The cyber-security argument gains significant traction when the strict rules surrounding data localisation and the cross-border transfer of data are considered. An interesting case study that reflects China’s heightened cyber-security focus has been the Cyberspace Administration of China’s (CAC) treatment of Didi. The Chinese company Didi (akin to Uber) recently went public on the New York Stock Exchange, however, in a move that many have hailed as being to protect Chinese data sharing internationally, the CAC ordered app stores to stop offering the app on their platforms.

PIPL is due to become effective on 1 November 2021, leaving organisations with no time to waste in terms of understanding the obligations and effecting policies that ensure compliance with the new law. The recent treatment of Didi would suggest that data protection (and breaches thereof) will be treated severely. In stark contrast with the consequences for non-compliance under the old rules, companies in breach of the PIPL could face fines of up to 5% of the previous years’ revenue.

Below is a very brief overview of some of the key changes implemented by the new legislation.

Data Localisation

PIPL has widened the scope of “Critical Information Infrastructure Operators” (CIIOs) – organisations required to store information in China. Any organisation that reaches a certain threshold of processing personal information will be treated as a CIIO and required to localise data. Unfortunately, this threshold is still unknown. Given the proximity of the implementation date of PIPL, organisations that process large amounts of data should begin to prepare their ability to store data onshore.

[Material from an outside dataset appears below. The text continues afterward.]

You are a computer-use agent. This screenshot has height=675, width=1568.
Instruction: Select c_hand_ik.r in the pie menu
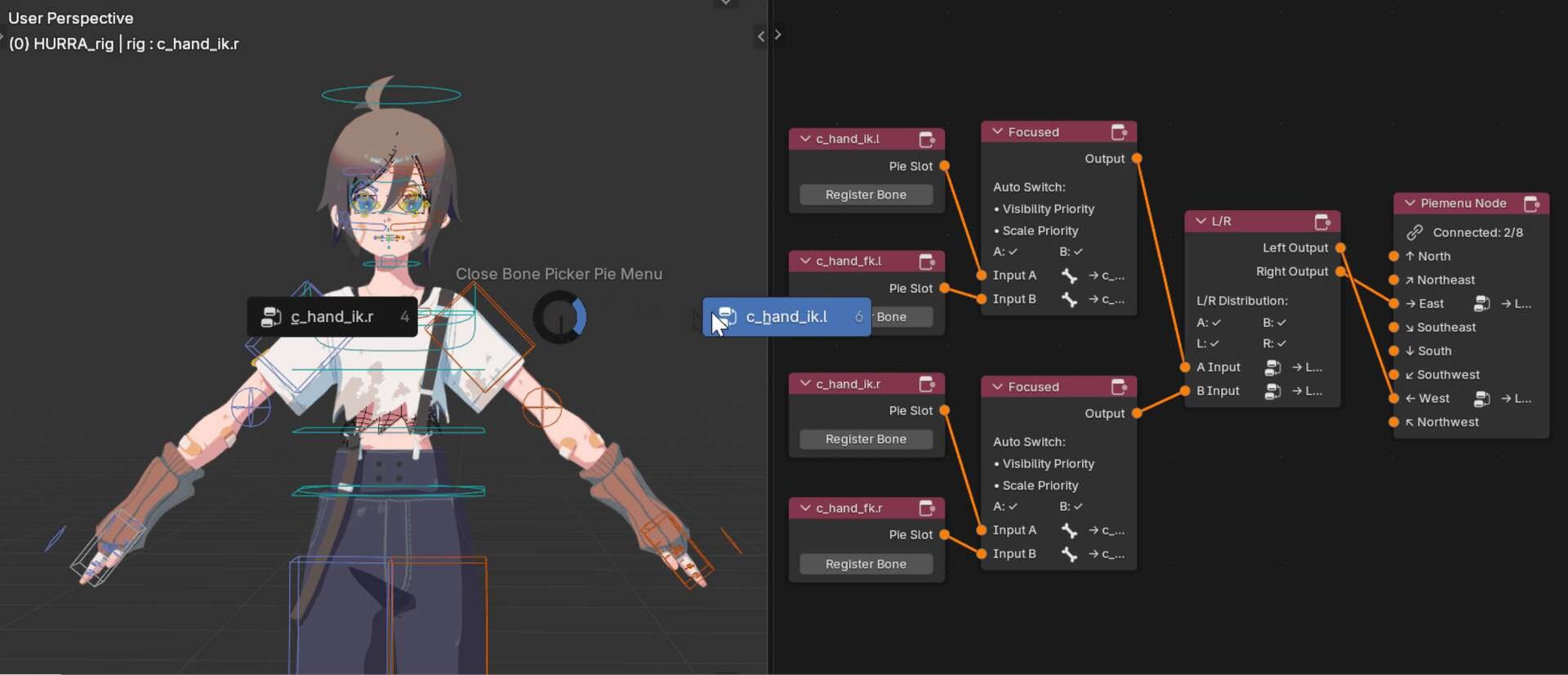(332, 317)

They should also consider the possibility that a dedicated body need be established or representative appointed in mainland China to meet the new administering requirements and reporting to the CAC.

Cross-Border Transfers

There are several ways in which organisations can transfer data outside of China. One of these methods has been taken straight from the GDPR playbook – standard contracts. As with the Standard Contractual Clauses (SCC) of GDPR, PIPL will require the company in question to enter into a standard contract, drafted by the CAC, with the foreign recipient of the personal information. The drafting has not yet been published, but companies must ensure that any existing contracts for the transferring of personal information are brought in line with these when released. It is important to note that separate consent will still be required from any data subjects whose personal information is to be transferred out of China.

GDPR v PIPL

Under the old legislation in China, express consent is the only legal requirement for processing personal information – PIPL introduces a further six legal bases. These are similar to GDPR (i.e. performance of a contract), however, organisations should take note that the PIPL does not contain a “legitimate interests” legal basis. In general, however, given the similarities, where an organisation is already compliant under GDPR, there should not be a significant requirement for the amendment of privacy policies to ensure compliance with PIPL. The problems will more likely arise where organisations are based solely in China and have not already implemented a GDPR compliant privacy policy.

Consent

Despite the additions of the further legal bases, consent will remain the cornerstone of Chinese data processing. For example, as mentioned above, specific consent will be required for any cross-border transfers that occur and consent may still be needed where separate sectoral laws apply – sector specific laws may even outweigh one of the new legal bases in certain circumstances.

Despite uncertainty surrounding several elements of PIPL, the reality is that there is not a lot of time left to ensure compliance. It will be a useful exercise, for all organisations processing Chinese data, to consider how the minor differences with the GDPR need to be reflected within their existing privacy policies.